Salimos a paso lento recorriendo los feos arrabales de Zagreb hacia la frontera eslovena. El revisor nos pidió los billetes por señas y no pasó nada más hasta que llegamos a la última estación croata. Allí estuvimos parados casi media hora mientras la policia fronteriza subía al tren y registraba minuciosamente todos los vagones aunque estuviesen vacíos. Entraron en nuestro compartimiento y miraron debajo de los asientos y en el portaequipajes. Todavía estupefactos, nos adentramos en Eslovenia. De nuevo se paró el tren y la policia eslovena volvió a registrar el tren. ¿Que qué buscaban con tanto ahínco? Pues inmigrantes ilegales, nos explicaron. Los Balcanes se han convertido en una de las principales rutas de huída del horror hacia el corazón de Europa y la democrática Austria exige a eslovenos y croatas que le hagan el trabajo sucio.

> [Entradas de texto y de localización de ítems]
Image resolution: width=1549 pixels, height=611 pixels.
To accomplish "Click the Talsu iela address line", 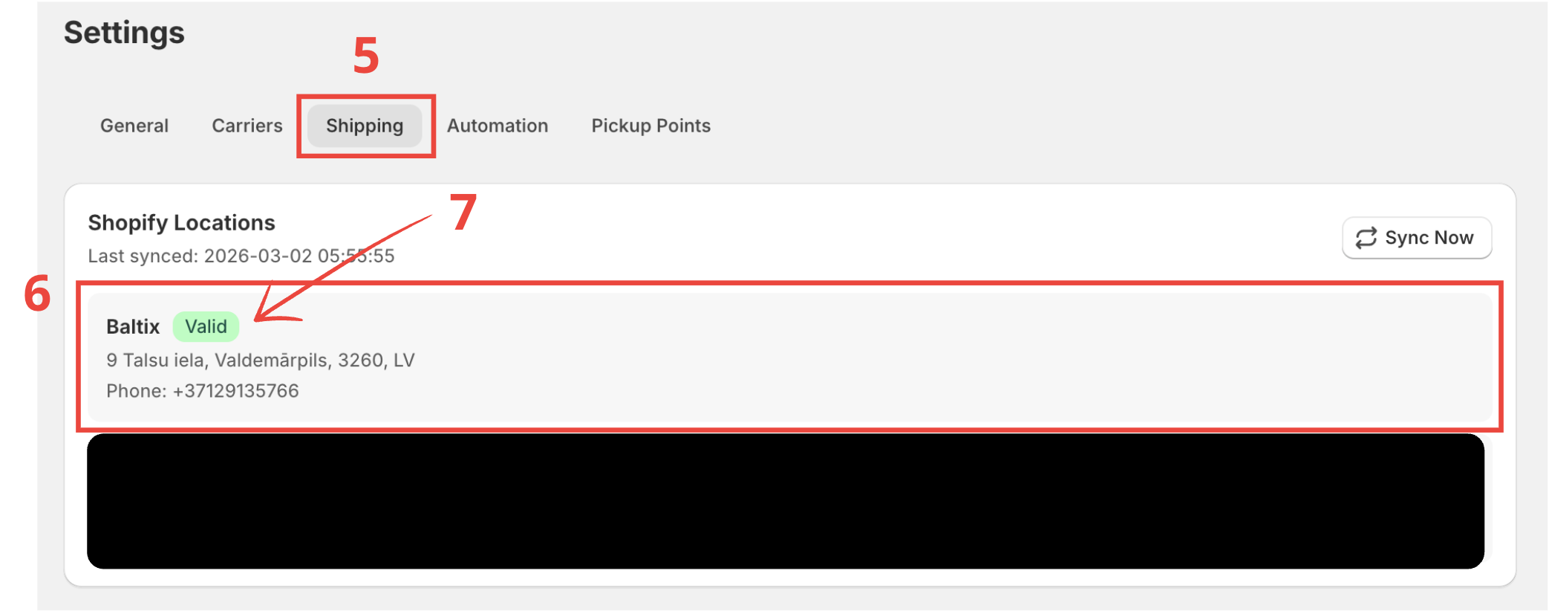I will click(260, 361).
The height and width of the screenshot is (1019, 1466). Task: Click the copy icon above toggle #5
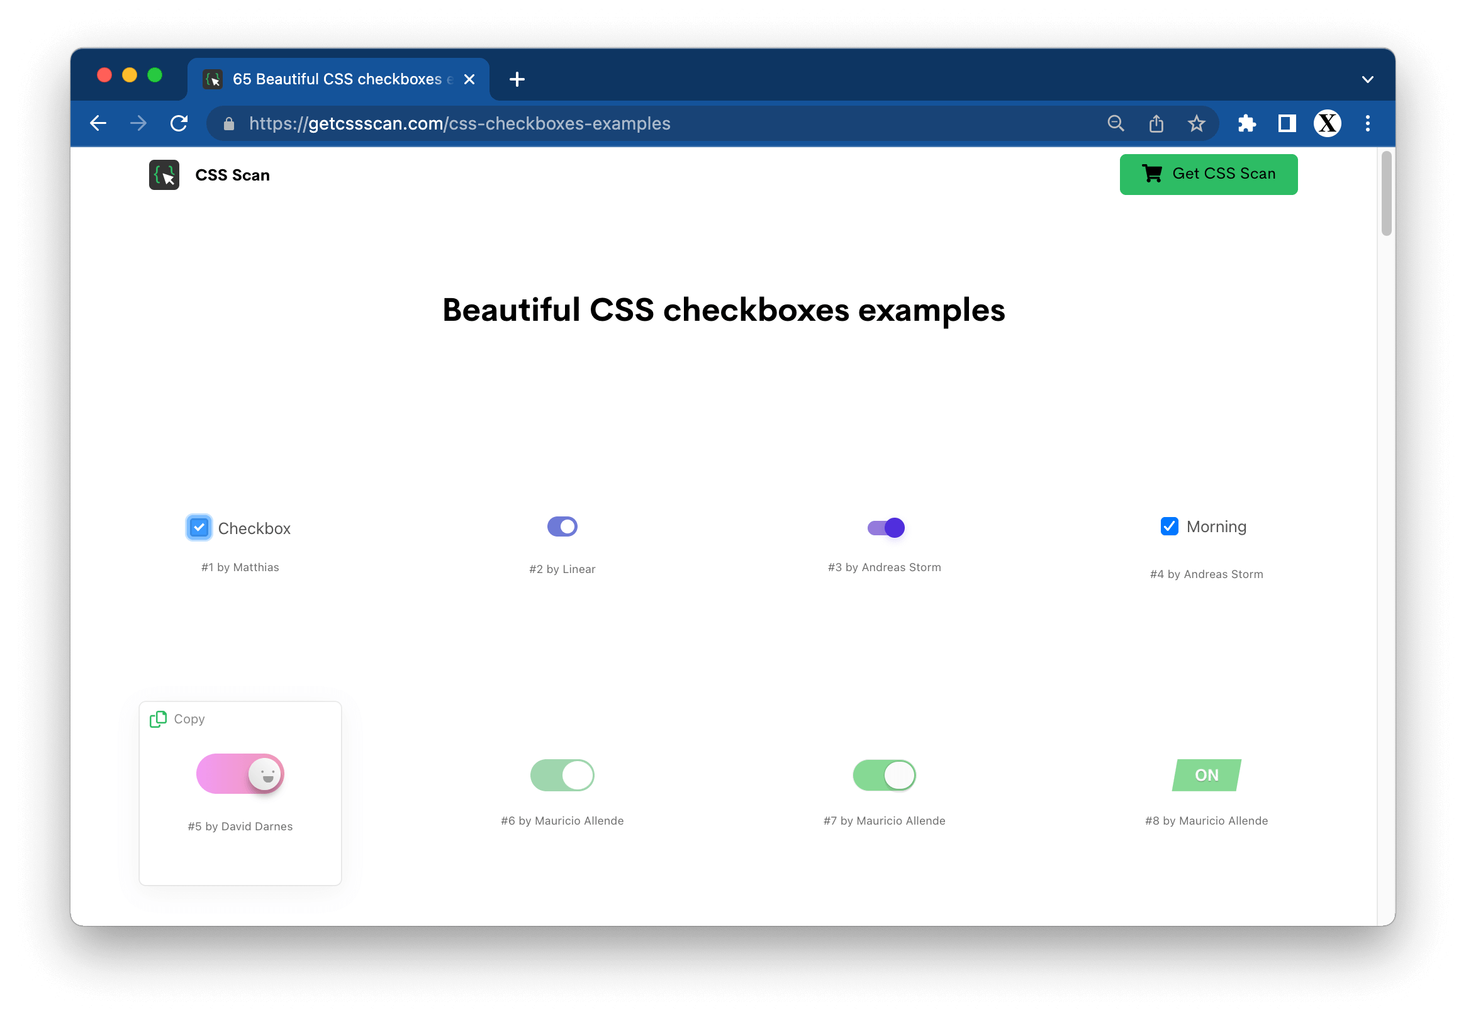(158, 719)
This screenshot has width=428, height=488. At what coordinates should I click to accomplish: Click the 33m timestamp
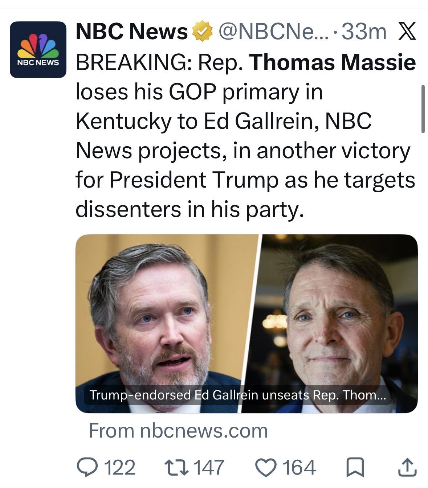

> [OBJETIVO 1] Actualice el fragmento sobre el viaje en tren hacia Eslovenia, comenzando en "Salimos a paso" y terminando en "el trabajo sucio.", y sustituya "revisor" por "interventor".
> [OBJETIVO 2] Reúna todas las líneas de los registros que contengan la palabra "height", distinguiendo entre mayúsculas y minúsculas.
El fragmento del texto y los registros proceden de fuentes distintas.

> [RESULTADO ESPERADO 1]
Salimos a paso lento recorriendo los feos arrabales de Zagreb hacia la frontera eslovena. El interventor nos pidió los billetes por señas y no pasó nada más hasta que llegamos a la última estación croata. Allí estuvimos parados casi media hora mientras la policia fronteriza subía al tren y registraba minuciosamente todos los vagones aunque estuviesen vacíos. Entraron en nuestro compartimiento y miraron debajo de los asientos y en el portaequipajes. Todavía estupefactos, nos adentramos en Eslovenia. De nuevo se paró el tren y la policia eslovena volvió a registrar el tren. ¿Que qué buscaban con tanto ahínco? Pues inmigrantes ilegales, nos explicaron. Los Balcanes se han convertido en una de las principales rutas de huída del horror hacia el corazón de Europa y la democrática Austria exige a eslovenos y croatas que le hagan el trabajo sucio.

> [RESULTADO ESPERADO 2]
Image resolution: width=1549 pixels, height=611 pixels.
The height and width of the screenshot is (1019, 1466). Task: Click the copy icon above toggle #5
This screenshot has width=428, height=488. At what coordinates should I click to accomplish: Click the 33m timestamp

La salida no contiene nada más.